Janet passed on, and peered through the next doorway. Here the flames had not raged so fiercely. The blackened semblance of a room was still there, but shrunk like a mummy, and ready to crumble at a touch. It must have been a servant's bedroom. The chest of drawers, the bed, were still there in outline, but all ashes. On pegs on the wall hung ghosts of gowns and hats, as if drawn in soot. On the chest of drawers stood the effigy of a bedroom candlestick, with the extinguisher over it.
Yes, it was the Brands' flat. The outer door and little entrance hall had been wiped out, and she was inside it. This evidently had been the drawing-room. Here were signs as of some frightful conflict, as if the room had resisted its fate to the death, and had only been overpowered after a hideous struggle.
The wall-paper hung in tatters on the wall. Remnants of furniture were flung about in all directions. The door was gone. The windows were gone. The bookcase was gone, leaving no trace, but the books it had contained had been thrown all over the room in its downfall, and lay for the most part unscorched, pell-mell, one over the other. Among the books crouched an agonised tangle of wires—all that was left of Cuckoo's grand piano. The pictures had leapt wildly from the walls to join in the conflict. A few pieces of strewed gilding, as if torn asunder with pincers, showed their fate. Horror brooded over the place as over the dead body of one who had fought for his life, and died by torture, whom the destroyer had not had time to mutilate past recognition.
Had the wind changed, and had the fiend of fire been forced to obey it, and leave his havoc unfinished? Yes, the wind must have changed, for at the next step down the passage, Janet reached Cuckoo's boudoir.
The door had fallen inward, and by some miracle the whole strength of the flames had rushed down the passage, leaving even the door unburnt. Janet walked over the door into the little room and stood amazed.
The fire had passed by on the other side. Everything here was untouched, unchanged. The yellow china cat with an immensely long neck was still seated on its plush footstool on the hearthrug. On the sofa lay an open fashion paper, where Cuckoo had laid it down. On every table photographs of Cuckoo smiled in different attitudes. The gaudy room, with its damask panels, bore no trace of smoke, nor even of heat, save that the two palms in tubs, and the hydrangeas in the fireplace, were shrivelled up, and in the gilt bird-cage in the window was a tiny, motionless form, with outstretched wings, that would fain have flown away.
For a moment Janet forgot everything except the bullfinch—the piping bullfinch that Monkey Brand had given to his wife. She ran to the cage, brushing against the palms, which made a dry rustling as she passed, and bent over the little bird.
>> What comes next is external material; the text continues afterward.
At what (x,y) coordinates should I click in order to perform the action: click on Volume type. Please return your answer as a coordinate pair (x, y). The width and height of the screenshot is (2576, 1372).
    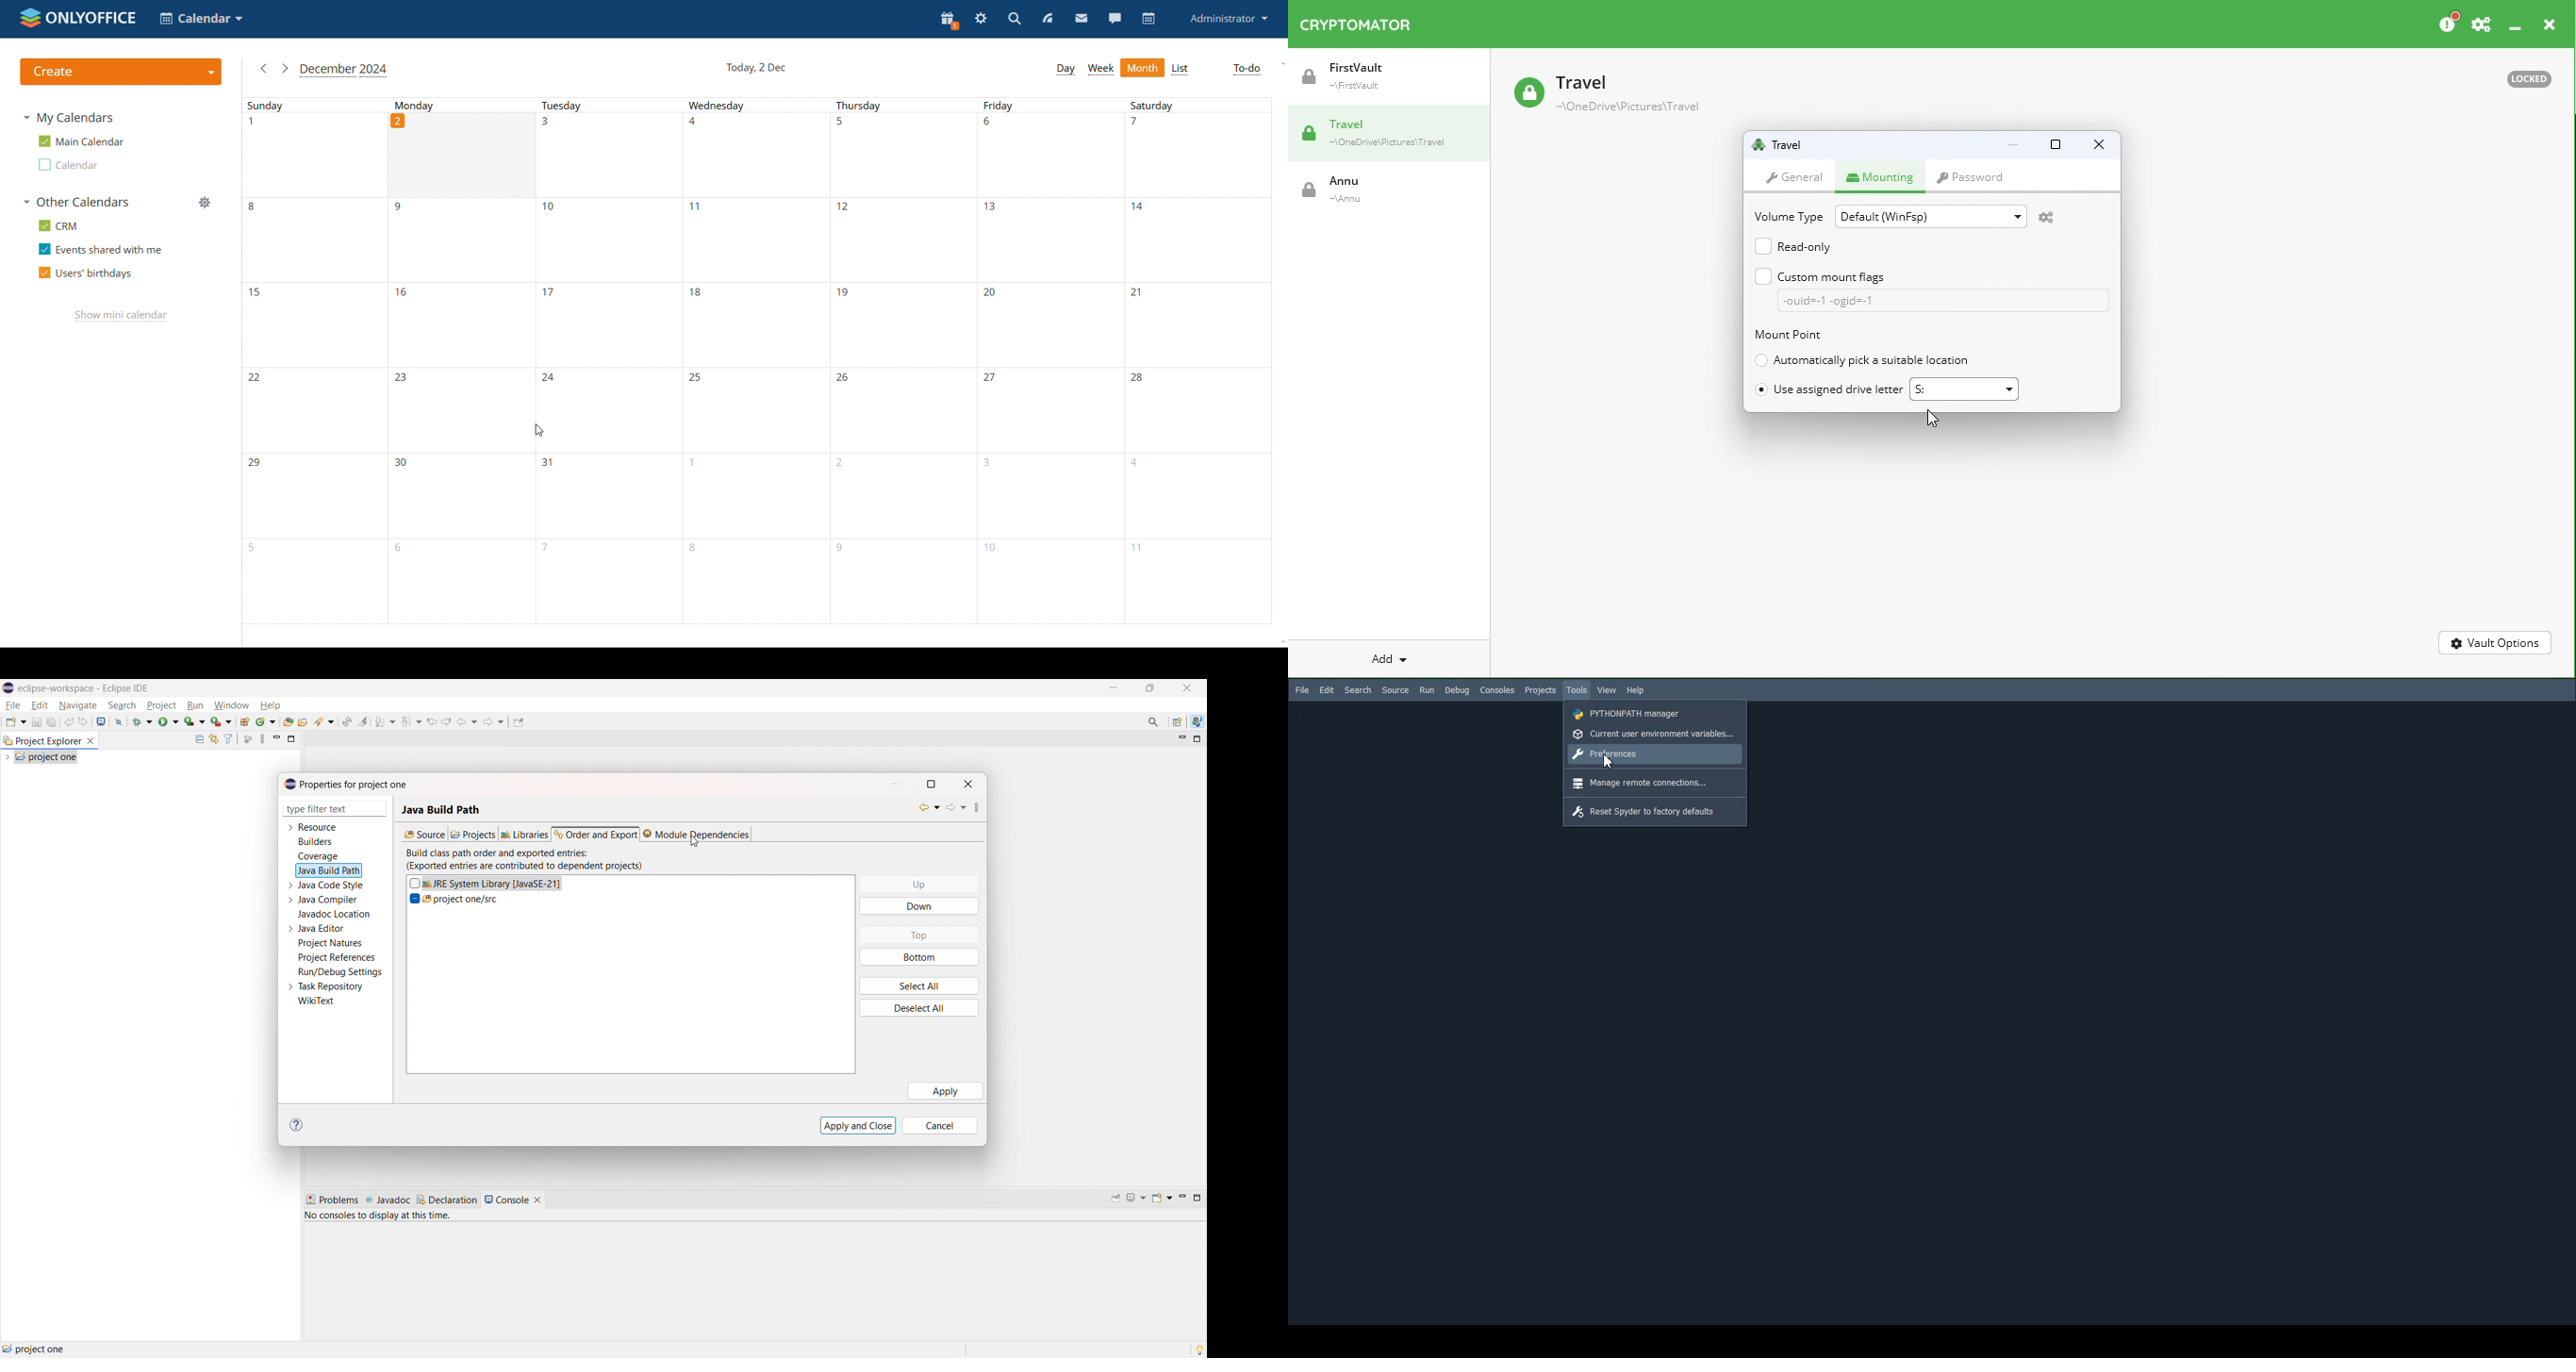
    Looking at the image, I should click on (1786, 215).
"Bully," she said. "Bully!" For that was the name which, after much thought, Monkey Brand had bestowed upon it.
But "Bully" did not move. He was pressed against the bars of his Chinese pagoda, with his head thrown back and his beak open. "Bully" had known fear before he died.
Janet suddenly remembered the great fear which some one else was enduring, to whom death was coming, and she turned quickly from the window.